Liège Depuis plusieurs mois déjà car l’entreprise a fait aveu de faillite

Rue Varin… il n’y a pas que les salons de charme. Il y a aussi un chantier majeur pour la police liégeoise. Un chantier pourtant à l’arrêt. C’est ici en effet qu’un tout nouveau commissariat de police doit être inauguré… mais rien ne bouge depuis plusieurs mois déjà !

L’entreprise qui était en charge de la réalisation de ce nouveau fleuron de la police liégeoise a en effet été placée en réorganisation judiciaire avant de déposer définitivement le bilan. Conséquence : plusieurs mois de retard puisque les travaux sont en stand by depuis octobre 2017.

Gênant, ce retard l’est assurément pour la trentaine de policiers qui doivent intégrer ce nouvel outil et qui sont actuellement installés dans le vétuste commissariat du quartier, rue de Serbie. L’activité policière n’est toutefois pas affectée par ce retard puisque le commissariat remplacera poste pour poste, celui de la rue de Serbie.

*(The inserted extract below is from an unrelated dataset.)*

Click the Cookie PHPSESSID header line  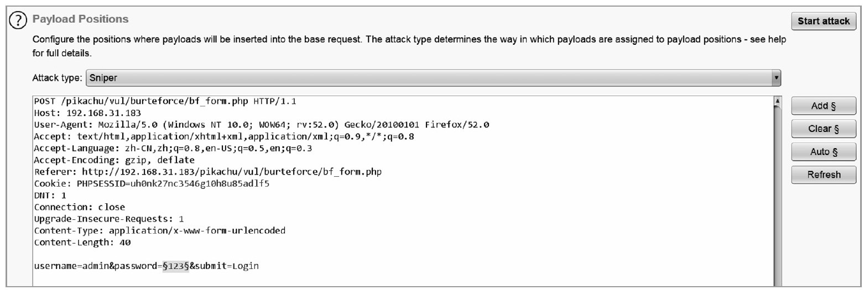152,183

Au sein de la police liégeoise, on se veut d’ailleurs optimiste… car la reprise du chantier serait imminente. "On parle même d’une inauguration au printemps", précise le porte-parole. La faillite de l’entreprise initialement chargée du chantier est en effet intervenue à la fin des travaux… il ne reste que les finitions.

La volonté des autorités liégeoises, avec ce commissariat flambant neuf, est bien de rencontrer une nouvelle réalité dans ce quartier des Guillemins qui a profondément évolué depuis la fin des années 90, avec la nouvelle gare notamment; un quartier encore appelé à évoluer avec les nombreux aménagements prévus sur et à côté de l’esplanade des Guillemins.

C’est à l’angle des rues Varin et Lesoinne que le nouveau commissariat fut érigé, sur un tiers des 2.000 m² disponibles ici. Pour rappel, ce commissariat devait être le premier à être intégralement équipé des nouvelles mesures de sécurité liées au terrorisme. Plusieurs dispositifs doivent en effet permettre de se protéger contre un éventuel assaut, comme ce vitrage extérieur sécurisé, cette zone de repli à l’intérieur et un contact visuel direct avec le commissariat central. Entre autres.